My first try at DVC

## Data Versioning

The reproducibility of a data science project is one of the most important aspects which must be satisfied. If you can not reproduce your result, then your result is worthless.

In the abstract level we can guarantee the reproducibility of a model by keeping the same data, the same algorithm (including data processing) and the same hyperparameters (including random seed).

data + algorithm + hyperparameters => model


It is not enough to manage source codes by git in order to manage algorithms and hyperparameters. We also have to manage the versions of data. Well, you push the data files on a git repository?

Consider two properties of data: "easy to compare" and "small (numbers of) files". If the data has both properties, then it is OK to push the file to a repository.

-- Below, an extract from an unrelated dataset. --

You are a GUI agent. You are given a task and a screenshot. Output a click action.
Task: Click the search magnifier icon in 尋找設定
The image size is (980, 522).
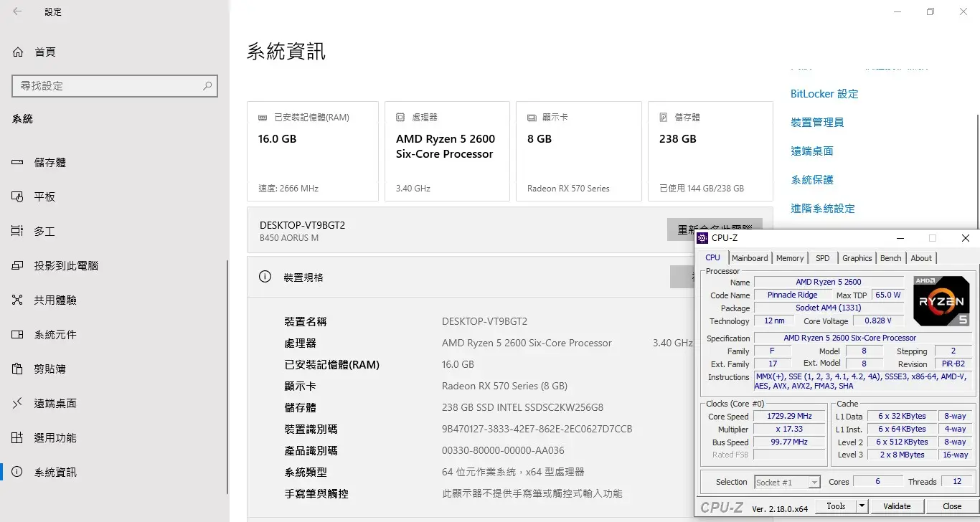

Otherwise the file does not suit for a git repository. If it is not easy to compare two versions, then you have a trouble at merge. If the size is large or there are lots of data files, then it is hard to manage them one by one, and everything becomes slow.

Moreover we also have to take account into the triad of (data, algorithm, hyperparameters) which produces the model:

data ---(data processing and algorithm with configuration)---> model


In order to reproduce the trained model, we need a right combination of versions of a data, an algorithm and configurations. We call it the coherence of the pipeline in this entry.

So we need a solution to the questions: coherence of the pipeline and data versioning.

I think that DVC is definitely one of the good solutions and I would like to introduce it in this entry.

#### Acknowledgement

I would like to thank Dmitry Petrov, Ivan Shcheklein and Ruslan Kuprieiev for comments to my question about DVC.

## What is DVC

Disclaimer: I am not an expert of DVC. My explanation is not exactly correct and just small part of the whole features. Please consult documentation of DVC.

According to the official document

DVC is built to make ML models shareable and reproducible. It is designed to handle large files, data sets, machine learning models, and metrics as well as code.

Very roughly speaking, what DVC does is four-fold.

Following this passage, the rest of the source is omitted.